Saved entries:
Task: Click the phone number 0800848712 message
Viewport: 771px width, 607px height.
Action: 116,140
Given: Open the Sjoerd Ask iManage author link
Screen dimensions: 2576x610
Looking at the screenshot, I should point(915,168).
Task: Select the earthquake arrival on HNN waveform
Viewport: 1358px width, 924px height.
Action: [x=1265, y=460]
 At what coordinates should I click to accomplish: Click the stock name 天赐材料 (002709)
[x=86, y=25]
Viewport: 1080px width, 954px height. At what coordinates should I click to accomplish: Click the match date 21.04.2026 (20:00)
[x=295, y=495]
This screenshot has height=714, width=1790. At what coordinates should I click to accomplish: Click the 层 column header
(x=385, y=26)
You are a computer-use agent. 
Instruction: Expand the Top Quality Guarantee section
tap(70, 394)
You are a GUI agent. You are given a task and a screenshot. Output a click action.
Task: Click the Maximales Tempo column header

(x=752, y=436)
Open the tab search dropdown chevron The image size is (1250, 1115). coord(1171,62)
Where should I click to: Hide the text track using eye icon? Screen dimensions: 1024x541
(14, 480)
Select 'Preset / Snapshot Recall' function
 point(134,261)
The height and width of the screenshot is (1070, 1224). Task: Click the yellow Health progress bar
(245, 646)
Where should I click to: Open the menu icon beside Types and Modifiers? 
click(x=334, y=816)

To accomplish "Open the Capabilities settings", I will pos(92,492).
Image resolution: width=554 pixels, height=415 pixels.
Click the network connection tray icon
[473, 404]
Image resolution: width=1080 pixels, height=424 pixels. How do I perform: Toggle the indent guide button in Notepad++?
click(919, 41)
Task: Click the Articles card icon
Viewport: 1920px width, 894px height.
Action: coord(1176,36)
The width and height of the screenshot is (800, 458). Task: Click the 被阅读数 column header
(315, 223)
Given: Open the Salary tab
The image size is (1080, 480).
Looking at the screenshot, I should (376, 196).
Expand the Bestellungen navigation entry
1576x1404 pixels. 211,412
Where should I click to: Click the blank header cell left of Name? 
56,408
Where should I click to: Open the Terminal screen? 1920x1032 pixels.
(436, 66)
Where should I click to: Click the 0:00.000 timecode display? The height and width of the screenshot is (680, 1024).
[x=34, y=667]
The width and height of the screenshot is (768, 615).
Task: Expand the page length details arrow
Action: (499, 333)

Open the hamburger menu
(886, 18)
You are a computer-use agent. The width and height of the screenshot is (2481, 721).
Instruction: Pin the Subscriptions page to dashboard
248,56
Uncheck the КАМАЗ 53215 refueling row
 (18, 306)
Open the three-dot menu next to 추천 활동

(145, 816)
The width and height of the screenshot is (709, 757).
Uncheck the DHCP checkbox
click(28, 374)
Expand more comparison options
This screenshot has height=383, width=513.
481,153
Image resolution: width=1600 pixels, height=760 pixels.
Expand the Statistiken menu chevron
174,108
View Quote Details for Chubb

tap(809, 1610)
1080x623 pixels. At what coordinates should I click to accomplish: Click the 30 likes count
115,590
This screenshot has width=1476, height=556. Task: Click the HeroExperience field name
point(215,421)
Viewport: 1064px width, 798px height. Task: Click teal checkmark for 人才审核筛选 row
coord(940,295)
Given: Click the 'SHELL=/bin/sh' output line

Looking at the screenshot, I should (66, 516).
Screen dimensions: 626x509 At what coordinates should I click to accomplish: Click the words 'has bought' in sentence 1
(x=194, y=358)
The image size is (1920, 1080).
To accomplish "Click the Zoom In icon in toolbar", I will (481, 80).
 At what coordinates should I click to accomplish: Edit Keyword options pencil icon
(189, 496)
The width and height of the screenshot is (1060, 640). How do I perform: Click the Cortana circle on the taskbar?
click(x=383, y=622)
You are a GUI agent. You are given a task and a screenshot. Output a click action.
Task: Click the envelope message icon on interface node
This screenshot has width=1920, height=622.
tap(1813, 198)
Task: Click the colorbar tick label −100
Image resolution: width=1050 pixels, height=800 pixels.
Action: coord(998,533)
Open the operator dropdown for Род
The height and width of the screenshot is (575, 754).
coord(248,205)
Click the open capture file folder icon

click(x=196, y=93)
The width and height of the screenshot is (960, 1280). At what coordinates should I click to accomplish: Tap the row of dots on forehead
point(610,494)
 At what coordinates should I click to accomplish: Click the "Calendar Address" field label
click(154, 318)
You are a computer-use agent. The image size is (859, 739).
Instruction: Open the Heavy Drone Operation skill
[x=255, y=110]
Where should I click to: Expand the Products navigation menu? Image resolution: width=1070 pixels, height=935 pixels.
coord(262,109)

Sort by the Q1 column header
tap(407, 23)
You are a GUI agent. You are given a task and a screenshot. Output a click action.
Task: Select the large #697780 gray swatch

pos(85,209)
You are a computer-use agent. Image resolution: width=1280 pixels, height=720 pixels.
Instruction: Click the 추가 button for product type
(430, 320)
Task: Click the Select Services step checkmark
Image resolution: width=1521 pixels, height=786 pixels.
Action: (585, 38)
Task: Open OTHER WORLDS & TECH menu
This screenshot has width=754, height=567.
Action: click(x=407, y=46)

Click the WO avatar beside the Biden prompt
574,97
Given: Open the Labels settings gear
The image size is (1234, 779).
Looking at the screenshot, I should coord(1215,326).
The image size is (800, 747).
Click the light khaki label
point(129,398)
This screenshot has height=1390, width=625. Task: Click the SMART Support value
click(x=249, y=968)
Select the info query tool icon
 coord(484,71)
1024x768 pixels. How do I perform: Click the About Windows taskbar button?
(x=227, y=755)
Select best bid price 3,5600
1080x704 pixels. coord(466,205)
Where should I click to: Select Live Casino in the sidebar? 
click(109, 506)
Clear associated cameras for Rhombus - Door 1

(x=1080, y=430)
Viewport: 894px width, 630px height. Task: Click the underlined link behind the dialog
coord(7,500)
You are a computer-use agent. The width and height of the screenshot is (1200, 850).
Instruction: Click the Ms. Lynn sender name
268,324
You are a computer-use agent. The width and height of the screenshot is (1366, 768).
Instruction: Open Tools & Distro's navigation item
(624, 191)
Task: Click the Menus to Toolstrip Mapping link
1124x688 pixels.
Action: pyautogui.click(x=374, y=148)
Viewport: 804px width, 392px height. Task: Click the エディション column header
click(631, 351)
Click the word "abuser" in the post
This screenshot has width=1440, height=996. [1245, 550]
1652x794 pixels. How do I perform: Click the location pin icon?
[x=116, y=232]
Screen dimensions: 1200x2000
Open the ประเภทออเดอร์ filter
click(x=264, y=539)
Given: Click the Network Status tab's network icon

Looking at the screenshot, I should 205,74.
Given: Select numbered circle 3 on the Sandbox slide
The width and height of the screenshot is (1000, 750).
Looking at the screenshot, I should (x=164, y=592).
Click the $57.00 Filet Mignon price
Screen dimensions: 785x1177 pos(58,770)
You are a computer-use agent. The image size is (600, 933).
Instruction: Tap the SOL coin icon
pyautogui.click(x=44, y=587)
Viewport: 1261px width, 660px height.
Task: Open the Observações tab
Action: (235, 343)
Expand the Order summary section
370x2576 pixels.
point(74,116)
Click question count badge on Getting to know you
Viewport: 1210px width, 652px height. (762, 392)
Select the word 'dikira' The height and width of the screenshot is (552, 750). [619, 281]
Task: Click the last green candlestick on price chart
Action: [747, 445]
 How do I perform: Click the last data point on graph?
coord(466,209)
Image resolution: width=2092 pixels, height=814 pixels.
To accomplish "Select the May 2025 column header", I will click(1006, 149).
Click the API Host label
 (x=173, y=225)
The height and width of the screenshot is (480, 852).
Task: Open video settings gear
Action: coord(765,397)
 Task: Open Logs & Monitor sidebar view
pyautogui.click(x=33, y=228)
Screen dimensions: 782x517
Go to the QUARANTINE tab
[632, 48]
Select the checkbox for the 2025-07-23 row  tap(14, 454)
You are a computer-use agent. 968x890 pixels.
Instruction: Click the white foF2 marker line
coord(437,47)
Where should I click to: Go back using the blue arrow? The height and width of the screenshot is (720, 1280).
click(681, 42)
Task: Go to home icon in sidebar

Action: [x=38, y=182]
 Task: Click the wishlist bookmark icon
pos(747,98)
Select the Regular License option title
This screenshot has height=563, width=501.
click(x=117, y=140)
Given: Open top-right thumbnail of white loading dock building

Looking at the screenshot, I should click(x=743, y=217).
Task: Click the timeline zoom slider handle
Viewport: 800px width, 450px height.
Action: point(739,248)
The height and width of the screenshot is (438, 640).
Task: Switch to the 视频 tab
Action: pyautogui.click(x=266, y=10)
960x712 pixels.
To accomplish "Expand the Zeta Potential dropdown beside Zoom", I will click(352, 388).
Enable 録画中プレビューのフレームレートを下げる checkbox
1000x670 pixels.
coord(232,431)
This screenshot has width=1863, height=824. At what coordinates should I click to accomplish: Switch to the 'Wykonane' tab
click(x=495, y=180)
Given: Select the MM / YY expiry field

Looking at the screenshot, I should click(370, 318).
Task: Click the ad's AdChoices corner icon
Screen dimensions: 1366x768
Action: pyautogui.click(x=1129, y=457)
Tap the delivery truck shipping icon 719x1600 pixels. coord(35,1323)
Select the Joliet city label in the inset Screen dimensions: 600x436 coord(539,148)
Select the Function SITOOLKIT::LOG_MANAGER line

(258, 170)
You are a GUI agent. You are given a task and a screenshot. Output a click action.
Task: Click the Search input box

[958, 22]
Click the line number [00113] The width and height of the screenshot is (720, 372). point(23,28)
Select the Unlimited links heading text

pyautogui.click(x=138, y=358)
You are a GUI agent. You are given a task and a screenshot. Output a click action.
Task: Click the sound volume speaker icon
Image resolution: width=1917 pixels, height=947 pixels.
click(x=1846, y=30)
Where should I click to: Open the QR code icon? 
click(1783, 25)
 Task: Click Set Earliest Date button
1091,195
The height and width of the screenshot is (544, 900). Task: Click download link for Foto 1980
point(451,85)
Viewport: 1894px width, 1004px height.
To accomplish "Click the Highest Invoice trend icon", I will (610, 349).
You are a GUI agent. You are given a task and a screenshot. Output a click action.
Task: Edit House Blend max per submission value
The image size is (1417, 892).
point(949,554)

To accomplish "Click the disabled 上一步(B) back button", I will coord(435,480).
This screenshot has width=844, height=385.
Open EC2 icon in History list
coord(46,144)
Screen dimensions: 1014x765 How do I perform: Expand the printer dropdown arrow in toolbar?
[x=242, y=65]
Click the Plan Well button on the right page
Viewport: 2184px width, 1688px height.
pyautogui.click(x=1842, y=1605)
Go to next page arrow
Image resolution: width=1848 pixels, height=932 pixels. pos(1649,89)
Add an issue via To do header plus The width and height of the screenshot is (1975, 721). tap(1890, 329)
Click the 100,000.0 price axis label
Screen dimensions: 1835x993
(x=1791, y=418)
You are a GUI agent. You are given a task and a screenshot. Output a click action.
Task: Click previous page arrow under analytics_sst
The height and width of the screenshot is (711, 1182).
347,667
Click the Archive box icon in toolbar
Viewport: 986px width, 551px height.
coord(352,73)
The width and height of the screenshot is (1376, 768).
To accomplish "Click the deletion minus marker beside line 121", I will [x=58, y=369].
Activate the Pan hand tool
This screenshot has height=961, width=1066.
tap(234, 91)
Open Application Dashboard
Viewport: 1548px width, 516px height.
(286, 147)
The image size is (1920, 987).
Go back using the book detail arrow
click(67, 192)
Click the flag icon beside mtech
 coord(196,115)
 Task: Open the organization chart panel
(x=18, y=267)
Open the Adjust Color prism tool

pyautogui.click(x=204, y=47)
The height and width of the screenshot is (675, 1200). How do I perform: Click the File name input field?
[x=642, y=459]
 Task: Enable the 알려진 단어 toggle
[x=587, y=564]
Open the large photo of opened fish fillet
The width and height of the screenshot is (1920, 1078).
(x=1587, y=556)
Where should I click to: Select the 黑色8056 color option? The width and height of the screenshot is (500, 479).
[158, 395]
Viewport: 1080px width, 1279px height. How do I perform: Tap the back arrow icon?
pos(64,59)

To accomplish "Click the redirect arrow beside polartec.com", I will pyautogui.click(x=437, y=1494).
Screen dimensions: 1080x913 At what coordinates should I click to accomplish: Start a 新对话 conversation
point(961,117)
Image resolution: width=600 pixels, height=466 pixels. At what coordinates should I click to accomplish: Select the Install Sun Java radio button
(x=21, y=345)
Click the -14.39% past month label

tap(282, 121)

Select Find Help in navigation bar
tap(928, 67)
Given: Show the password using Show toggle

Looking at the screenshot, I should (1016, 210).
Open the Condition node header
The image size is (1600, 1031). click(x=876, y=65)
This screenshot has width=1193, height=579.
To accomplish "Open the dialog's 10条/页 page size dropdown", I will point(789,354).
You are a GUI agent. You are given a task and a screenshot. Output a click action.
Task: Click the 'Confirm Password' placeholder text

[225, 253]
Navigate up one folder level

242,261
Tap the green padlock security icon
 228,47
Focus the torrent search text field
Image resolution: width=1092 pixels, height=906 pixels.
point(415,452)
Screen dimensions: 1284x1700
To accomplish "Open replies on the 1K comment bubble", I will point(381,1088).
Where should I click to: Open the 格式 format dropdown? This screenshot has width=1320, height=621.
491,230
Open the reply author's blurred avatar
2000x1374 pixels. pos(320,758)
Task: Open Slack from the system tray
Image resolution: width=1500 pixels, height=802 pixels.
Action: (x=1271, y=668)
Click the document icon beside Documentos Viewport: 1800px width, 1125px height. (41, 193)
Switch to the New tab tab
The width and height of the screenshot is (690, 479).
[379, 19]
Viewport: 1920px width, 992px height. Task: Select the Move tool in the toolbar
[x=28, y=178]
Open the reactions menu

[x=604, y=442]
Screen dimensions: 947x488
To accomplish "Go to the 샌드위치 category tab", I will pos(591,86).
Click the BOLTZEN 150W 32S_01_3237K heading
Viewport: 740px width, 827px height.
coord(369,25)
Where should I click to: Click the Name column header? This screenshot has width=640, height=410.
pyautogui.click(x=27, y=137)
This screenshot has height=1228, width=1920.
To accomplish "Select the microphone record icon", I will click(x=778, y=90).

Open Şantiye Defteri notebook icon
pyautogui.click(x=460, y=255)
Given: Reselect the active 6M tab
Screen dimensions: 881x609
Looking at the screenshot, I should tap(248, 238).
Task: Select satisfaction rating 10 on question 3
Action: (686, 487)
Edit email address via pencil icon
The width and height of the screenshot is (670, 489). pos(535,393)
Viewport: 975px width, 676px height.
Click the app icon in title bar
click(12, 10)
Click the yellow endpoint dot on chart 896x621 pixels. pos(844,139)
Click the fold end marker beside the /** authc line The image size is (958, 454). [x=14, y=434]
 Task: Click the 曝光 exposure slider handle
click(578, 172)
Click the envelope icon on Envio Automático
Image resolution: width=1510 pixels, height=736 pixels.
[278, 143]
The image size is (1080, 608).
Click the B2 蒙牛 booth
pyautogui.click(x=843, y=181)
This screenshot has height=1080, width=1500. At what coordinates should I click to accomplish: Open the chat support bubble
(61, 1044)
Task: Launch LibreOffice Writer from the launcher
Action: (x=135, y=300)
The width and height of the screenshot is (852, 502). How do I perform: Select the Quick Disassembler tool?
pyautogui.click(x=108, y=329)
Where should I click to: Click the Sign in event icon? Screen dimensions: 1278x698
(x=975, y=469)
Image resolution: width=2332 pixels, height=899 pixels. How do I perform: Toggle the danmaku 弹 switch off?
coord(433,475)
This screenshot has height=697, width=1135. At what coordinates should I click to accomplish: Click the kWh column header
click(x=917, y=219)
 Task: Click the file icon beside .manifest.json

What to produce: Please show every line above that includes the word "envelope".

Your response:
Task: Click the envelope message icon on interface node
Click the envelope icon on Envio Automático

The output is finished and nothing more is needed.